## YOUR GOAL
Instruction for the data below: set down exactly the lines from the line with "Given: Click the Т/А № 4 navigation label" to the line with "Task: Open Sarba", inclusive, and no others.
=== DATASET ===
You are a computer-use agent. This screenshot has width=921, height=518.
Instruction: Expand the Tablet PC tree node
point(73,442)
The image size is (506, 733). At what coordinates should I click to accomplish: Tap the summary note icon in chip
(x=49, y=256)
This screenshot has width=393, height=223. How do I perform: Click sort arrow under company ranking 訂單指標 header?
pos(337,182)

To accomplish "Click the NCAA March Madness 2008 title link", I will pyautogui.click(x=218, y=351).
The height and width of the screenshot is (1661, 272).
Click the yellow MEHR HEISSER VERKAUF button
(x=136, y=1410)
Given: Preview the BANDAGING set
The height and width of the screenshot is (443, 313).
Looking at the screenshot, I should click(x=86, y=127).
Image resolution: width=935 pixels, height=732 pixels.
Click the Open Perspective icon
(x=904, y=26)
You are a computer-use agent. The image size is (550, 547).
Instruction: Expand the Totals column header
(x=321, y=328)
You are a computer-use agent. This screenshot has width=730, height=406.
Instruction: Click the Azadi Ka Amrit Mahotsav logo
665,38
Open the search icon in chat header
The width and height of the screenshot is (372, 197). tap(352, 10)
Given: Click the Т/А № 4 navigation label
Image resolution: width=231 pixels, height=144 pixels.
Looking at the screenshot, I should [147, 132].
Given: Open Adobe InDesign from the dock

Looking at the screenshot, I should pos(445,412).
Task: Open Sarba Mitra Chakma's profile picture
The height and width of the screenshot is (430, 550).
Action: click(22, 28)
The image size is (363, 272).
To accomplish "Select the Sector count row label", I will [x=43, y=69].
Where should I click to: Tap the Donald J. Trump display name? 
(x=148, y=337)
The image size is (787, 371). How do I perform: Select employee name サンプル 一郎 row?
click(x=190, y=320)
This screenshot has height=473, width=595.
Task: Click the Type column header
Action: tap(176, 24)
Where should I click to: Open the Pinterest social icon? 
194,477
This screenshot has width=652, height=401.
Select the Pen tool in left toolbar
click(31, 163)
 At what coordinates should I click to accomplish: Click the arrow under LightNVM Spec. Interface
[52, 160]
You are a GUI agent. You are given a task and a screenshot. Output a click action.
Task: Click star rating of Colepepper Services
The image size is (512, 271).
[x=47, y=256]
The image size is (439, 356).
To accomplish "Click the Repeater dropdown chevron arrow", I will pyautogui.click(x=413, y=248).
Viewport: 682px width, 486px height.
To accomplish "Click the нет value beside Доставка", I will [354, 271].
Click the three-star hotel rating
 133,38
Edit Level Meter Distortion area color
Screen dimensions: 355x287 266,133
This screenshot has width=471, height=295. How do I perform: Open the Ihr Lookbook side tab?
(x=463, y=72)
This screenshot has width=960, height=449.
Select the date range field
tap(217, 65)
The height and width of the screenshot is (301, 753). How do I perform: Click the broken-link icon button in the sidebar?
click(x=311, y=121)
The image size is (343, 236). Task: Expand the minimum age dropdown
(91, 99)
===
## RESPONSE
Given: Click the Т/А № 4 navigation label
Image resolution: width=231 pixels, height=144 pixels.
Looking at the screenshot, I should [147, 132].
Given: Open Adobe InDesign from the dock

Looking at the screenshot, I should pos(445,412).
Task: Open Sarba Mitra Chakma's profile picture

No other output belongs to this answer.